Bloomberg Philanthropies’ What Works Cities Initiative, established by former New York Mayor Michael Bloomberg, is designed to accelerate cities’ use of data and evidence to improve people’s lives.

Gilbert, along with nine other cities across the country, was recently added to the list of mid-size cities to partner with the initiative. What Works will limit itself to 100 cities, and the count now stands at 77. There’s no cost for a city to participate.

The Government Performance Lab at the Harvard Kennedy School, Sunlight Foundation (a Washington based nonprofit that advocates open government), Johns Hopkins University, and Results for America are some of its partners.

“We’ve applied for the program a few times and this is the first year that we got accepted and engaged in the program,” said Derek Konofalski, Gilbert’s multimedia analyst.

Gilbert Mayor Jenn Daniels said that Gilbert is “excited to be selected to participate in the What Works Cities initiative.

“We are committed to making government more accessible, and partnering with What Works Cities will further promote our dedication to open data and digital government and will improve our interactions with our residents,” she said.

Konofalski said that the first step is to formulate the town’s policy with help from the Sunlight Foundation and figure out what exactly Gilbert would make public on an open data portal.

“They’re going to help us figure out what types of data we’re going to make public, in what order, what timeframe, how often we’re going to update that data and who’s going to be responsible for which types of data,” he said, and added that it will then be submitted to the town attorney and later be ratified by Town Council before it becomes official.

Public safety and public works data, crime rates and locations of crime and school ratings are possible data sets that could be shared in Gilbert.

“They’ll be able to see and compare,” Konofalski said. “The big benefit is when we put that data live, they’ll actually be able to compare our crime rate directly with some of the other cities in What Works. And the information will be updated regularly.”
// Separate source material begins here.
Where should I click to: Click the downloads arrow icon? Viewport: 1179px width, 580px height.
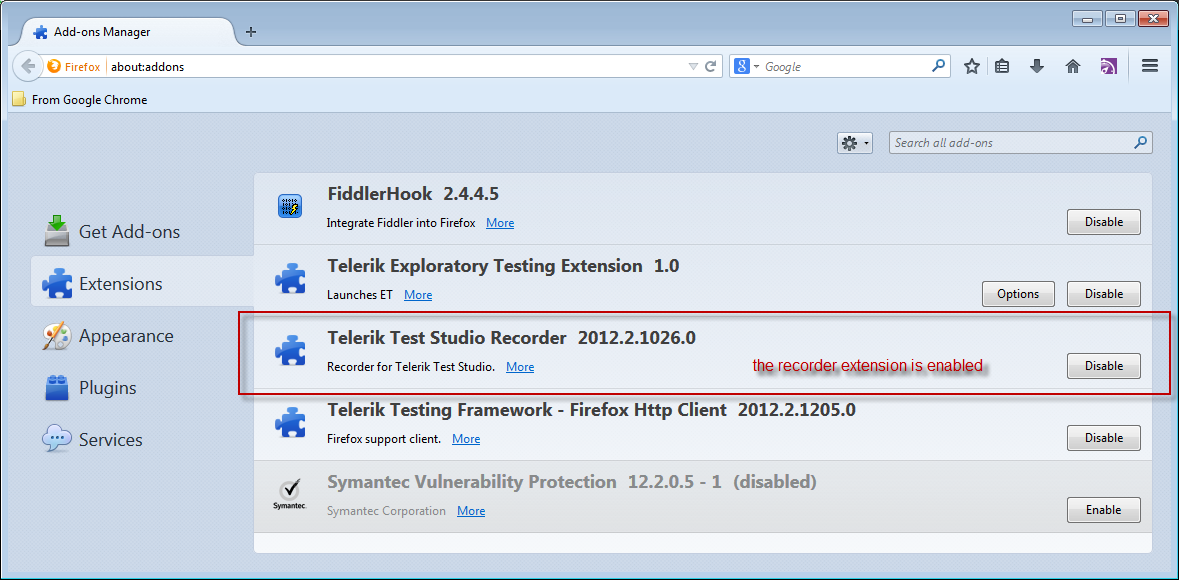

Konofalski said that the SPARK APP League, a two-day coding competition for students, may also put the data to good use. Tempe, which was admitted to the initiative earlier this year, is also figuring out the best use of the initiative.

“As a first step in infusing open data throughout Tempe’s website, GovEx and the Sunlight Foundation will work with the Tempe Police Department to build police data sets to be placed online,” states the city’s website. “The data sets involve crime and use of force. In addition, the partners will develop an open data policy and clarify the process for releasing data publicly. Members of the public will be invited to review and comment on a draft policy.”

Meanwhile Mesa, which was admitted to the initiative in 2015, enacted its first Open Data policy, established an Open Data leadership board, conducted a data inventory and established a process for the release of data.